CBR11 Bingo – Own Voices
When it comes to diversifying my reading list, I’m trying to be more intentional about including voices from Canadian Indigenous communities. Canada, for all its wonderful awesomeness, has an atrocious history (and even current relationship) with its Indigenous population – and so often, has kept so much of it quiet. Stories keep coming to light now about the horrors that ripped these families apart, the way entire communities were destroyed, and yes, despite what many of our politicians say, it IS appropriate to label it as genocide. Canadian history as taught in public schools didn’t feature ANY of these stories when I was growing up, and I’ve found it so eye-opening to be deliberate in making reading selections as an adult that highlight these voices.

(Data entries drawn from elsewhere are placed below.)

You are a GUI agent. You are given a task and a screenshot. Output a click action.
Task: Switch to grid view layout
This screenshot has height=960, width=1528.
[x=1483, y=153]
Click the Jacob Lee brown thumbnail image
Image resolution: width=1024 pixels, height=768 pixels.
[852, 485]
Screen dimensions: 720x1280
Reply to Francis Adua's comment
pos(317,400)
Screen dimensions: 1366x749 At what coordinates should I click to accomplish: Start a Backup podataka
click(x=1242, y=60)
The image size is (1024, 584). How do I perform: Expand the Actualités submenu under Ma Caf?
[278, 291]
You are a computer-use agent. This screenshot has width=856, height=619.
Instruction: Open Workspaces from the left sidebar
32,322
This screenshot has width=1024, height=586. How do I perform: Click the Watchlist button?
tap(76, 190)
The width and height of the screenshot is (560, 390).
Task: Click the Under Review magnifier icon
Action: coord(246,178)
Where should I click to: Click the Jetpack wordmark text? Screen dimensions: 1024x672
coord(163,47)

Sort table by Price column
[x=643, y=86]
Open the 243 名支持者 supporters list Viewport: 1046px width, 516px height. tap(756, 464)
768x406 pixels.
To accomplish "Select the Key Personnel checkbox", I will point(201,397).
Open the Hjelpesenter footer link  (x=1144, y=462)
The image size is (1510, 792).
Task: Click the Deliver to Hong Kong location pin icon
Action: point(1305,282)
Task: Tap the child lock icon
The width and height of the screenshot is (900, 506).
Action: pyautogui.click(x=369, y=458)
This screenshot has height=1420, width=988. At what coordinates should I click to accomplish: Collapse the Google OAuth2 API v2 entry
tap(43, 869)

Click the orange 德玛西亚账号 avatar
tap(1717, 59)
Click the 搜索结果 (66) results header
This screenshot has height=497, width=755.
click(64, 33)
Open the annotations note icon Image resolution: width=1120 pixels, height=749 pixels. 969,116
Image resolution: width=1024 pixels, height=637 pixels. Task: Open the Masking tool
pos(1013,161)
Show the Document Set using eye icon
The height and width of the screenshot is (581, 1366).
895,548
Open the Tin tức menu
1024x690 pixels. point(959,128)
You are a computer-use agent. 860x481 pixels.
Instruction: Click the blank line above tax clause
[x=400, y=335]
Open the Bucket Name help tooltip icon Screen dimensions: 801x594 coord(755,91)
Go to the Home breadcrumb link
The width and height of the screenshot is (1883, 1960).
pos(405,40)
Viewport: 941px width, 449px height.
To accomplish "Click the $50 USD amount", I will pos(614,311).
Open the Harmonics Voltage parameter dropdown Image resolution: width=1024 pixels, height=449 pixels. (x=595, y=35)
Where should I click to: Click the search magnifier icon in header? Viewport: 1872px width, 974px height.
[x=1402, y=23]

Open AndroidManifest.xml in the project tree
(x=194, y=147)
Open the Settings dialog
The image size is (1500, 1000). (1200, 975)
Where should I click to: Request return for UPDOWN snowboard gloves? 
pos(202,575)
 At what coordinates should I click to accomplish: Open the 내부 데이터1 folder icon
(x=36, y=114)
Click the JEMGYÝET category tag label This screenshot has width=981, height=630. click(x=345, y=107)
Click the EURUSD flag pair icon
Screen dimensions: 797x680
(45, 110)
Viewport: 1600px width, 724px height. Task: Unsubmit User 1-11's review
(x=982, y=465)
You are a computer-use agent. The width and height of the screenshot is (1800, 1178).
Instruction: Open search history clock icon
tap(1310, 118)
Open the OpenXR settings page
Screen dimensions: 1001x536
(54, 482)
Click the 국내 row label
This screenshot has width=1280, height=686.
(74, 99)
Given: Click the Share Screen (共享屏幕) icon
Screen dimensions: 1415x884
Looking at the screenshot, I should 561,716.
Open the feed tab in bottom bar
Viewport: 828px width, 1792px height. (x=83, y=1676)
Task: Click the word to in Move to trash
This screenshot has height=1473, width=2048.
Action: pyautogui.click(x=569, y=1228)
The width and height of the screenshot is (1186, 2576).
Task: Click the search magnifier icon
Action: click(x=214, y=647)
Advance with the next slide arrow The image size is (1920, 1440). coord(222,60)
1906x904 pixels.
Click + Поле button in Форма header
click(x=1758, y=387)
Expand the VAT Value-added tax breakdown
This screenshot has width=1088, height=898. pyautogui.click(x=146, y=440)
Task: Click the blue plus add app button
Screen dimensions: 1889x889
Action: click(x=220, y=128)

This book could have checked off the square for Award Winner or Listsicle as it has been met with rave reviews in Canadian literary circles (but I really wanted that middle square, lol).
Birdie is the story of Bernice (“Birdie”), a Cree woman who is making a journey, a sort of vision quest from her home in northern Alberta to Gibsons, BC (the reason to land in Gibsons being tied up mostly in an undying love for Jesse from The Beachcombers). From the start of the story, we see her occasionally drifting in and out of a dream/trance like state where she finds herself elsewhere, observing events from her past. Shortly after landing a job in Gibsons, she enters one of these dream states and doesn’t exit it for weeks. Her boss is concerned and summons her cousin and aunt to come help. As ‘Auntie Val’ and ‘Skinny Freda’ arrive, their presence effects Birdie and her memories are steeped with memories, stories, reflections, and Cree traditions.
As these memories are revealed, is becomes clear that not only is this trance a spiritual experience, it’s also a physical and mental response to trauma that she has experienced (trying to avoid spoilers here..).
While the first part of the book is a bit hard to follow, just because of the seemingly random, scattered, thoughts of these dreams, where the chronology is all over the map, I ended up really appreciating this book. It’s a heartbreaking story of a beautiful Cree woman, and the hard life that she lives… but it’s full of the beauty of the Cree culture, the power of women banding together and the bonds that are formed in hard times.